SYDNEY - Category Four Cyclone Ingrid, packing wind gusts of up to 230km/h, has hit and damaged the remote community of Kalumburu on Western Australia's north Kimberley coast.
State Emergency Service volunteer Allen Gale today said there had been sketchy reports of damage, but fierce winds were continuing to lash the community, preventing a full assessment.
"We know that there is damage up there at Kalumburu ..." he told Channel Nine.
"We're waiting for winds to abate so people can get outside and do correct damage assessments so we can actually get a full picture."
He said it was not known exactly how strong the winds had been at Kalumburu, but he estimated they had been in excess of 200km/h.
The storm system had slowed and the community was now at risk of flooding, Mr Gale said.
"The next thing to follow up from the wind damage, of course, is flooding," said Mr Gale, who is based in Broome.

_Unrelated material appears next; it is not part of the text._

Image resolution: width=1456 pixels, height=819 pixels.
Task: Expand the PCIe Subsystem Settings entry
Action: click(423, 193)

However, he said Kalumburu, and other communities in the region including Wyndham and Kununurra, had been well prepared for Ingrid's arrival.

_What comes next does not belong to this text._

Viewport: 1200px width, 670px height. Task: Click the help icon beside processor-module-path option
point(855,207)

"In Kununurra, we have helicopters sitting on the ground at the moment waiting to actually deploy ... into Kalumburu as soon as the winds will allow it," Mr Gale said.
Some of the town's more vulnerable residents were evacuated to nearby Kununurra yesterday.

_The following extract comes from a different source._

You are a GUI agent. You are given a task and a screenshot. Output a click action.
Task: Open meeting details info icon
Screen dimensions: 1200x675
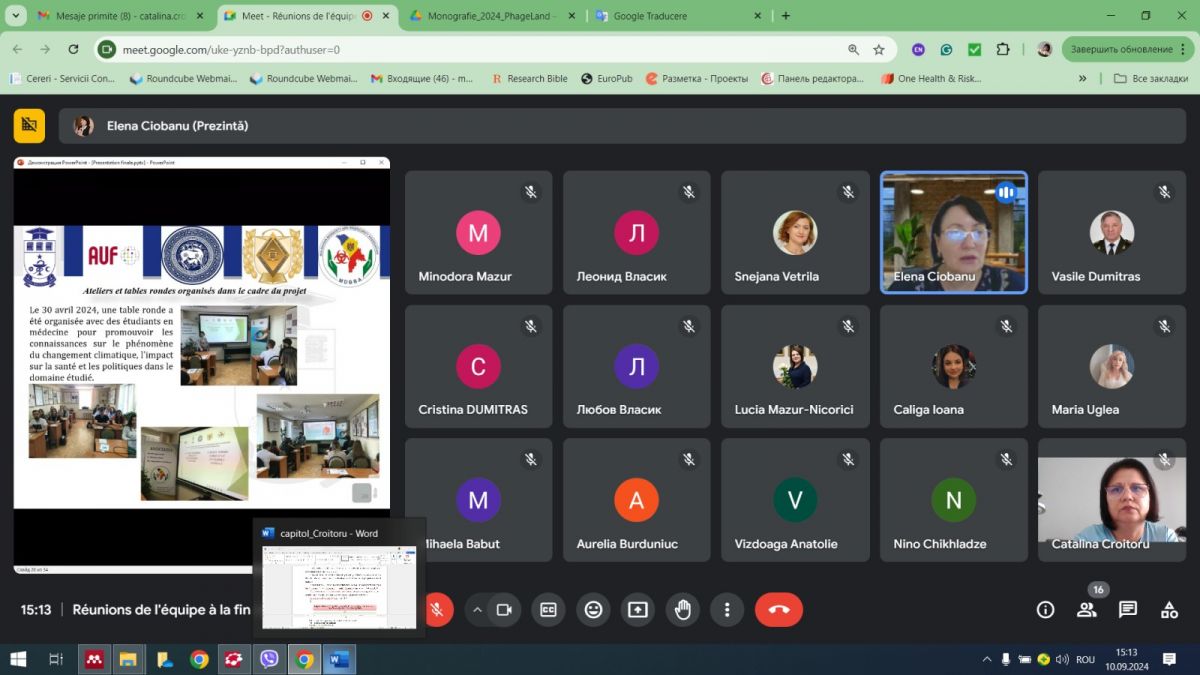click(x=1045, y=609)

Ingrid was downgraded from a category five to a category four late last night.
Early this morning, the Bureau of Meteorology said the storm had crossed the coast close to Kalumburu, and 200km northwest of Wyndham, moving southwest at 13km/h.
Gales with gusts of up to 120km/h are affecting the coast between Mitchell Plateau and Wyndham, with the cyclone expected to track more southerly extending gale conditions to Drysdale River Station during the day, and Gibb River this evening.
Wyndham is only expected to be affected by the outer edge of the cyclone, which is expected to weaken as it travels further inland.
The bureau has also warned dangerously high tides could cause extensive flooding along the coast between Truscott and the Berkeley River mouth.
Earlier this week Ingrid lashed coastal communities in the Northern Territory.
Broome police said authorities would wait for a report from officers in Kalumburu before deciding if three choppers the SES had on standby at Kununurra should be sent in.
"There is obviously some damage but ... due to the darkness they can't go outside so they can't assess the damage at this stage," Graeme Forbes of Broome police told the Nine Network.
He said police in Kalumburu had reported experiencing some "fairly nasty" conditions.
Most residents had spent the night sheltering in their homes as Ingrid raged.
"I believe the elderly and the infirm people -- a number had been taken out prior to the cyclone," he said.
"But most of the people in Kununurra, I believe there's about 250 to 300 in the community at the moment, are just basically holed up in their houses."